TEMPO Interaktif, Jakarta - Kehadiran protokol krisis di tengah ancaman krisis global saat ini disebut sangat mendesak. Ekonom dan bankir berharap, parlemen segera mengesahkan Rancangan Undang-Undang Jaringan Pengaman Sistem Keuangan. "Yang dikhawatirkan kalau terjadi nervous, di mana pasarnya menjadi irasional, maka semua orang akan melepas portofolionya," ujar ekonom Chatib Basri saat dihubungi Tempo menanggapi dampak krisis Amerika pada Indonesia, Senin 8 Agustus 2011.
Apabila investor-investor tersebut melakukan aksi lepas portofolio, maka pasar domestik akan kekurangan likuiditas. Yang akan terpukul adalah dunia perbankan. Jika perbankan kolaps, maka tidak ada jaring pengaman keuangan yang pasti. Karena belum ada payung hukum yang jelas untuk protokol krisis penyelamatan bank.
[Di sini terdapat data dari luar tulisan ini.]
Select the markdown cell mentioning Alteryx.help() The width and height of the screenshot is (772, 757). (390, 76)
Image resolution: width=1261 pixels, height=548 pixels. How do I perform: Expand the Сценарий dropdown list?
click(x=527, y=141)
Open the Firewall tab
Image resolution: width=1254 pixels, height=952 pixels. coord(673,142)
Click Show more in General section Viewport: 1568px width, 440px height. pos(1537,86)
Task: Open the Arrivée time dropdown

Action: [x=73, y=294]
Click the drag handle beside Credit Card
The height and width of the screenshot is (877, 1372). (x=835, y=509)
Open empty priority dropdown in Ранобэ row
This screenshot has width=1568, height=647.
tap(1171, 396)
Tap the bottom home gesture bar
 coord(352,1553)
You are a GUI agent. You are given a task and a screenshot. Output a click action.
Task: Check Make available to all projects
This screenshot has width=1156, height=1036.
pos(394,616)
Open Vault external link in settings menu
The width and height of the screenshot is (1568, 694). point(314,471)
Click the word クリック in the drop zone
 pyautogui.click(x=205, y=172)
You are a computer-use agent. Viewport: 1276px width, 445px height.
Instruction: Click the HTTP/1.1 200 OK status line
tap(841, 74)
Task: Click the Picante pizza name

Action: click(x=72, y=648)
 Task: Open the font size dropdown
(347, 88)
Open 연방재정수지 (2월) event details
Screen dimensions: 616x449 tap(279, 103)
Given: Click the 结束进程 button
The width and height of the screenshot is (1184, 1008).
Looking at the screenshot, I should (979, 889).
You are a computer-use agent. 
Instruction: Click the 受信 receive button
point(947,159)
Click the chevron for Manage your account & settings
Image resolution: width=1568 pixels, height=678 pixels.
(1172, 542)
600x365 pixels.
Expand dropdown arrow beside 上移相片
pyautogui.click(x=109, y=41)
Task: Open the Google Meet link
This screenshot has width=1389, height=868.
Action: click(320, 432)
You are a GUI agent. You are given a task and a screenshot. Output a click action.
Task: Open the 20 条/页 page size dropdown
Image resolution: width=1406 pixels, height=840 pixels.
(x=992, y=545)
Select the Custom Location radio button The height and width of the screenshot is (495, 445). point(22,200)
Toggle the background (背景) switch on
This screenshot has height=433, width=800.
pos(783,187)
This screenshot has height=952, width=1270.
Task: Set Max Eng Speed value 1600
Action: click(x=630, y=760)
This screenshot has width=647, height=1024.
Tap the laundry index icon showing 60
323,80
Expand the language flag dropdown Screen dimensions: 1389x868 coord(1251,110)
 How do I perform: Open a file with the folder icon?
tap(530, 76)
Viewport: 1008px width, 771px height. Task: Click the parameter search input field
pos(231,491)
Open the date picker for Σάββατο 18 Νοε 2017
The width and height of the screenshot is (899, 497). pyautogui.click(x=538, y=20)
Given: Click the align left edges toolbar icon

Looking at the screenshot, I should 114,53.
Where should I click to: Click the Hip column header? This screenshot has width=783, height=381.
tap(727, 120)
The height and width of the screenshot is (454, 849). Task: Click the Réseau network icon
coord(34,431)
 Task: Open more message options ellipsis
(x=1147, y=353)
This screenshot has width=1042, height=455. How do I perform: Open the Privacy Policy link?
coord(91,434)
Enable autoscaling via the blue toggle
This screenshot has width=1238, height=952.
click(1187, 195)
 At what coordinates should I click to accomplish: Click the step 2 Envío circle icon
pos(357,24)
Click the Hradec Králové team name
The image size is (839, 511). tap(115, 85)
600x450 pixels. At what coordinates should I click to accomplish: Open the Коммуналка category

Sementara itu, saat ini, hampir tidak ada pihak yang berwenang secara hukum untuk menyelamatkan bank yang kolaps. "Semua orang takut mengambil tindak menyelamatkan bank," katanya. Karena takut dituding melakukan tindakan kriminal, seperti yang pernah dituduhkan pada mantan Menteri Keuangan Sri Mulyani karena telah menyelamatkan Bank Century saat itu.
Maka dari itu, kata Chatib, ini saat yang tepat untuk mematangkan rancangan undang-undang Jaringan Pengaman Sistem Keuangan. "Karena kalau terjadi apa-apa, kalau menurut saya, enggak ada yang mau nanggung," kata Chatib.
Chatib melanjutkan, jika RUU JPSK molor lagi, akan berdampak serius pada penanganan krisis dalam negeri. "Dan kalau terjadi krisis, itu jadi tanggung jawab parlemen," katanya lagi.
Direktur Utama Bank CIMB Niaga Arwin Rasyid menyatakan, pembentukan protokol krisis dan penuntasan RUU JPSK memang sangat mendesak. "Sementara ini protokol krisis ini pasti masih di BI dan Menteri Keuangan, hanya saja cepat dong tuntaskan RUU JPSK ini," kata Arwin saat ditemui Tempo di Graha CIMB Niaga usai konferensi pers kinerja semester I-2011 hari ini.
Apalagi, pembicaraan mengenai protokol krisis dalam RUU JPSK ini sudah sejak tahun 2000 silam, dan rencananya akan direalisasi pada 2004. Arwin melanjutkan, pemerintah jangan bertele-tele lagi. "Kalau iya-iya, kalau enggak-enggak," katanya.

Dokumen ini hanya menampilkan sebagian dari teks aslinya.